Even arguing that teachers are the single most important in-school factor in measurable student outcomes is problematic since the research on that claim is mixed at best (some evidence suggests that school leadership and culture are as important, if not more so, than teacher quality).
Gates and the USDOE, then, are making a foundational problem of seeking solutions to problems that haven’t been identified. In other words, no one has shown definitively that teacher quality is the primary or even one of the primary causes of low student outcomes.
Now, once we move beyond that problem, approaches to teacher evaluation and pay may need to be revised, but ample evidence shows that the proposals being offered by Gates and Duncan, as well as all across the U.S., are also without solid evidence to support them (disproportionate teacher assignment has been identified, but that reality is somehow often ignored since the privileged children are winning in that inequity [see Peske & Haycock, 2006]).
Incentive-based evaluation and compensation have a long record of being ineffective, counter-production, and not cost effective (see Hout & Elliot, 2011, and Kohn, 1993/1999).
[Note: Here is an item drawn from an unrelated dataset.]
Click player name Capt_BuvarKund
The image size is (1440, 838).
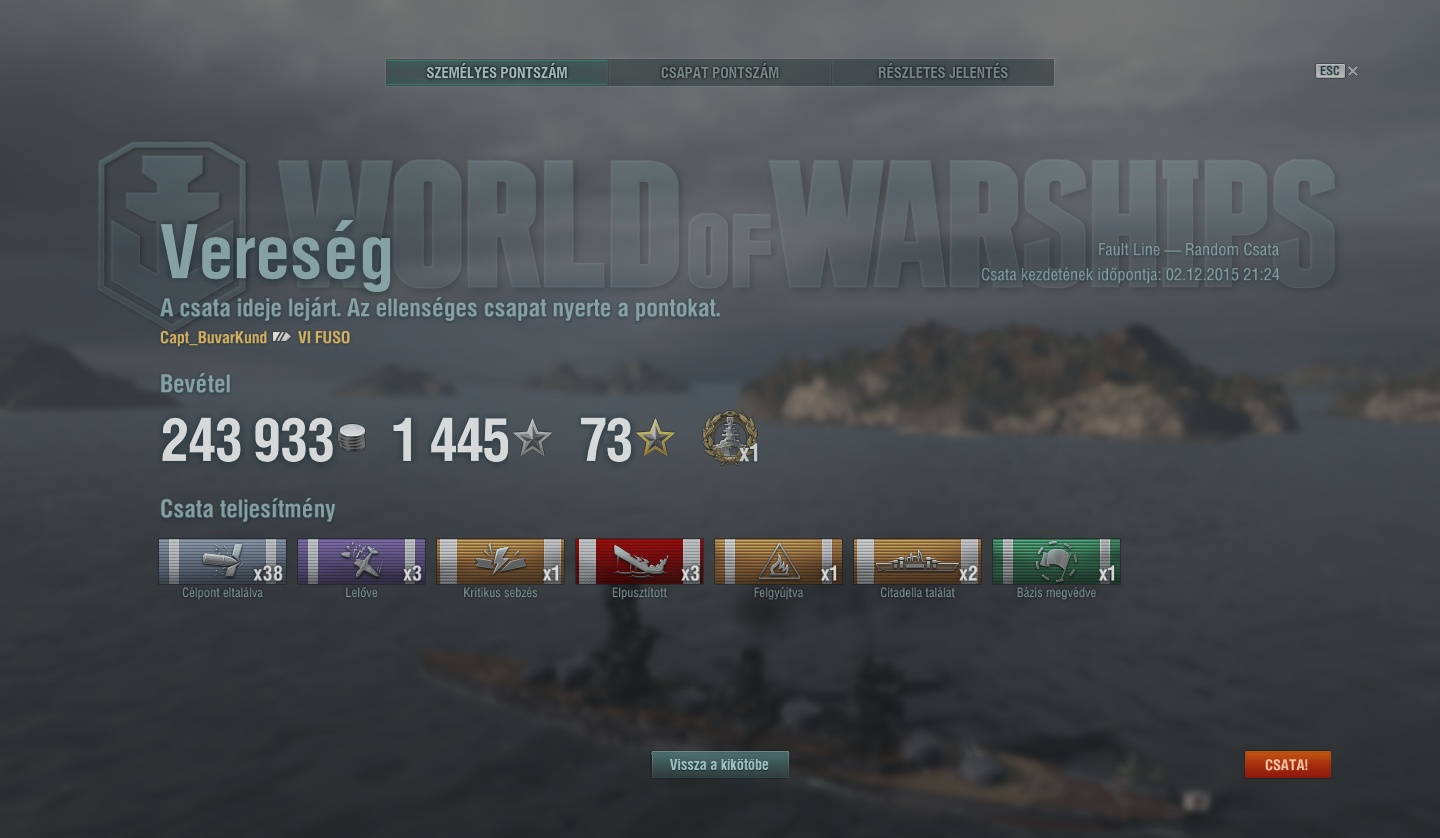[213, 338]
Yet, as with the compelling message about teacher quality and student outcomes, competition and incentives are almost universally embraced in U.S. culture without regard for the evidence (see Worthen, et al., 2009, regarding competition).
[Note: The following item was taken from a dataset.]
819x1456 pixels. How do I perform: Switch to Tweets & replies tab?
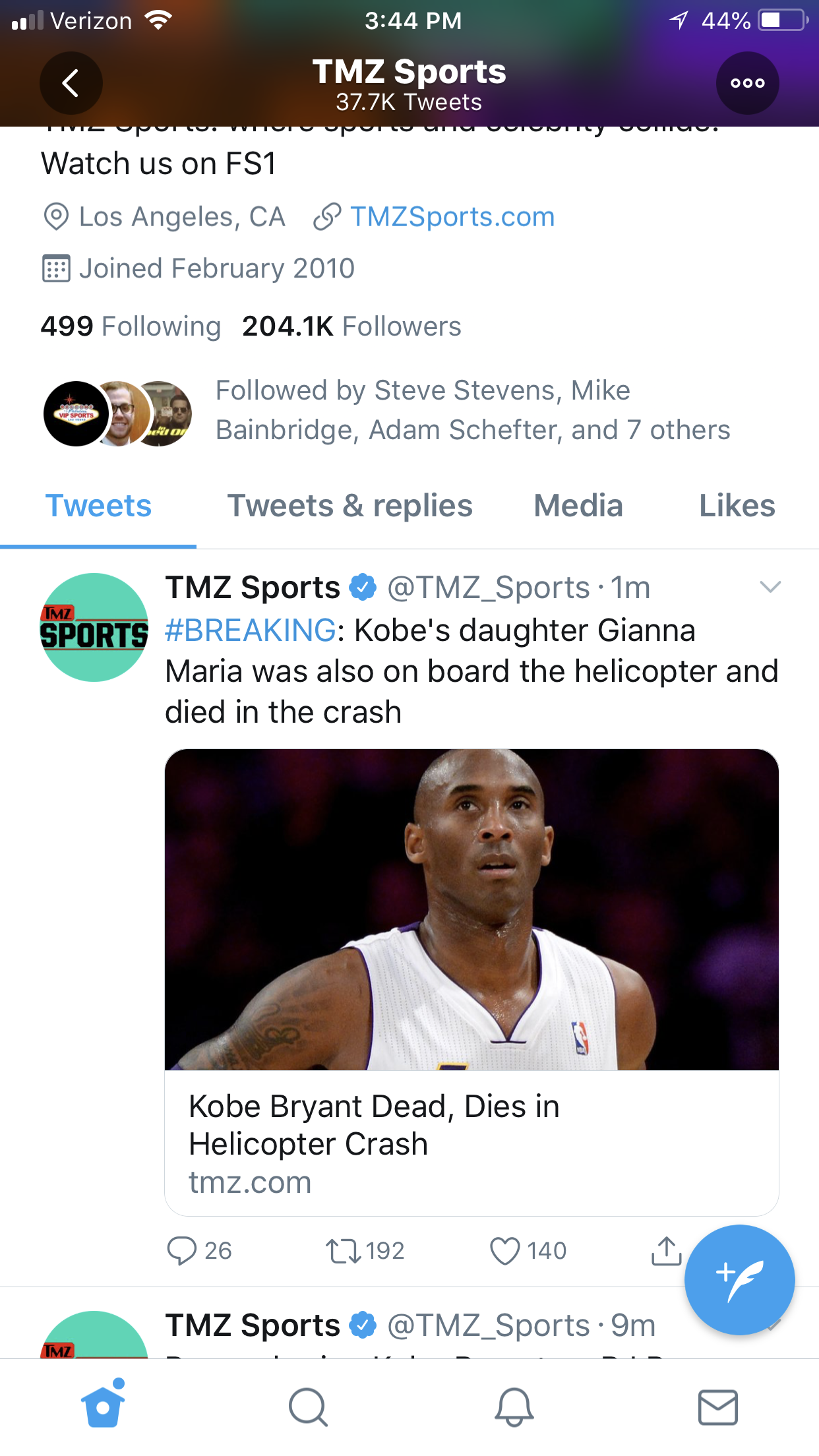[349, 506]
That leads to the revelations about the previously unexplored problems at Microsoft exposed by Eichenwald—the Cannibalistic Culture of stack ranking by which all workers are evaluated on an imposed scale of ranking in order to identify the elite workers.
If Eichenwald’s characterization of the ranking as corrosive is accurate, leading as it did to workers “competing with each other,” then we can anticipate a truly disturbing reality to occur when teachers are held accountable for their students’ grade as significant percentages of their evaluations and compensation: Teachers will begin to use their students as weapons of mass instruction to defeat the students of the competing teachers, either in their own school or within the district.
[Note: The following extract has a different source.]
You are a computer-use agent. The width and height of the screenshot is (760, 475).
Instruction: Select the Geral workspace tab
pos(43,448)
This is a debilitating and ethically corrupt outcome that cannot be avoided if we continue to seek incentive-based, VAM approaches to teacher quality.
Education and teacher quality absolutely need to be reformed, but increasing the Cannibalistic Culture for teachers and students is not the path we need as a free people seeking universal public education as a central institution supporting democracy.
Education is a collaborative venture; a culture of competition is poison in the teaching/learning dynamic. Labeling, sorting, and ranking teachers and students is inexcusable in any form as long as we are genuinely committed to fostering a culture of collaboration necessary for learning.
The Cannibalistic Culture has created the winners who call for expanding that game. The Cannibalistic Culture benefits only the winners as it forces the status of loser upon most people regardless—again consider the stack ranking at Microsoft.
Teacher evaluation and education need to be reformed toward a culture of collaboration, a culture that encourages human interactions that are not about winning or losing and not about fighting for ever-shrinking pieces of the pie.
Public education and teacher quality reform currently being pursued is certain to drive good people from teaching and to ask less and less of both teachers and students. We have ample evidence from the disturbing Microsoft story being revealed to us, but we also have the stories of generations of teachers who know how education and teaching need to be supported and reformed.
Teachers want all students to succeed. Teachers want to be treated as professionals. Teachers want school conditions that support their work as educators.
Teachers do not want to use their students to outperform some other teachers’ students.
A Cannibalistic Culture will certainly create students as weapons of mass instruction that will destroy universal public education.